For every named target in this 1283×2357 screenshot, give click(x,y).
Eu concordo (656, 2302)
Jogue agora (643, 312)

* * *

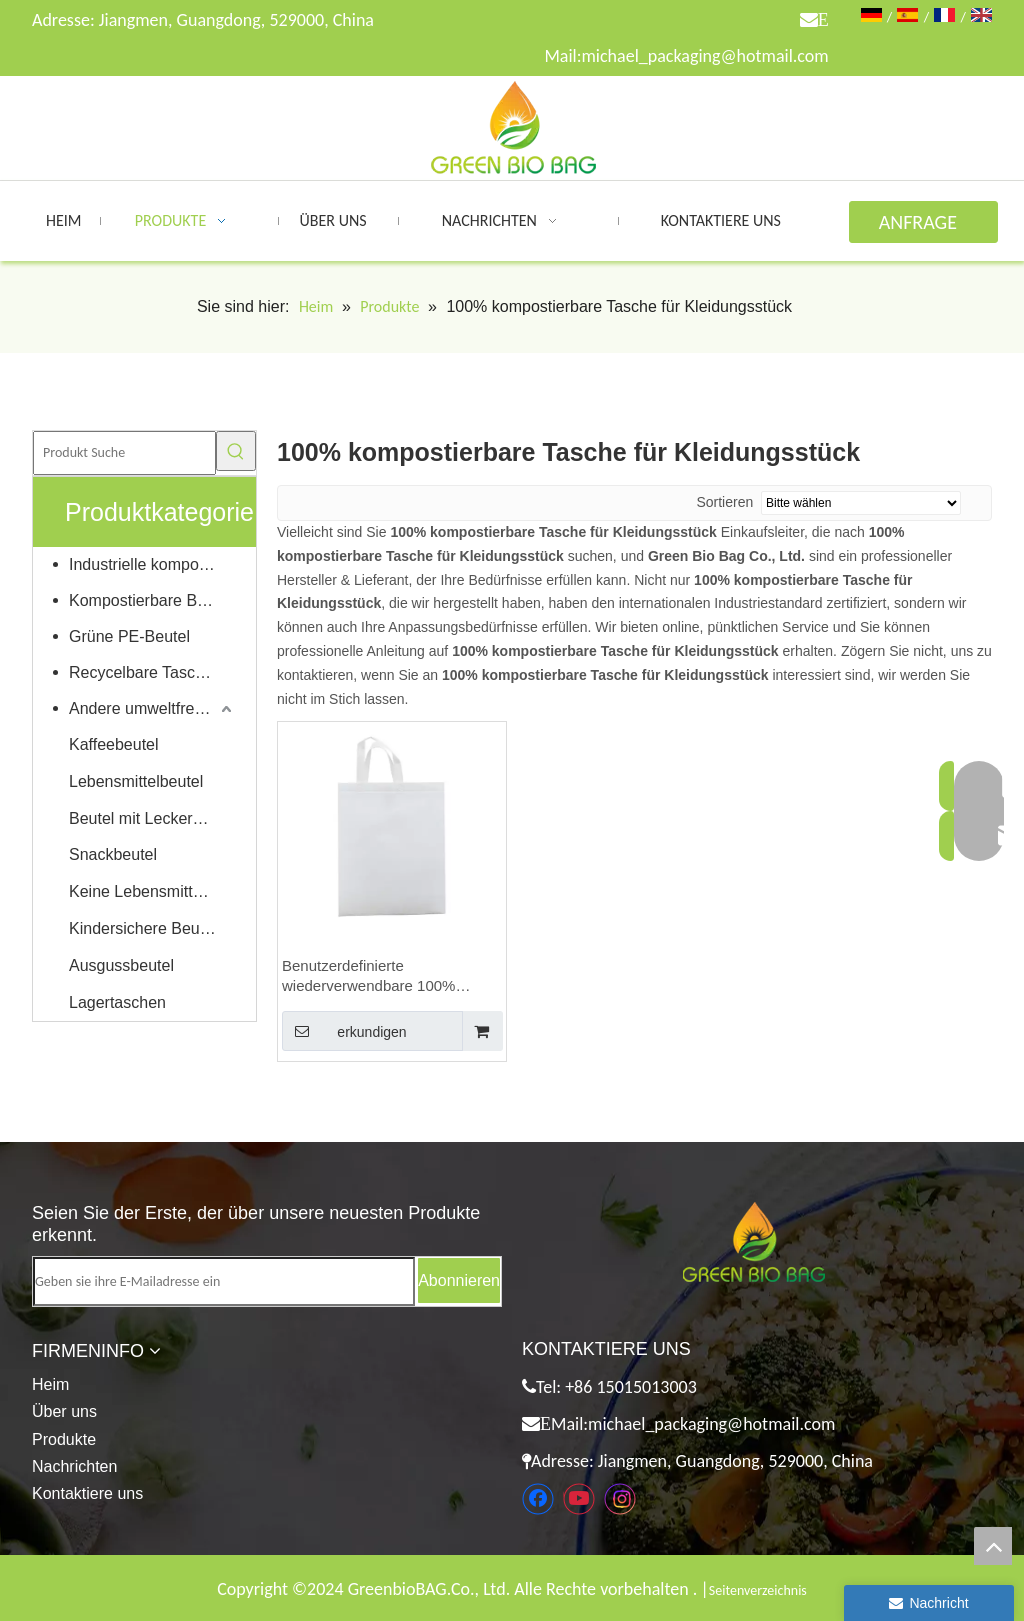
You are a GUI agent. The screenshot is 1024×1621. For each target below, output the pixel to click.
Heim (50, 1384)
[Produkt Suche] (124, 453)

▶ **WHAT TO WORK ON**
Pull out each line in the records above that contains the word "click", and copy those lines unchanged.

▶ **ANSWER TO THIS PROBLEM**
For every named target in this 1283×2357 screenshot, give click(x,y).
You are a GUI agent. The screenshot is 1024×1621. For each target below, output the pixel to click.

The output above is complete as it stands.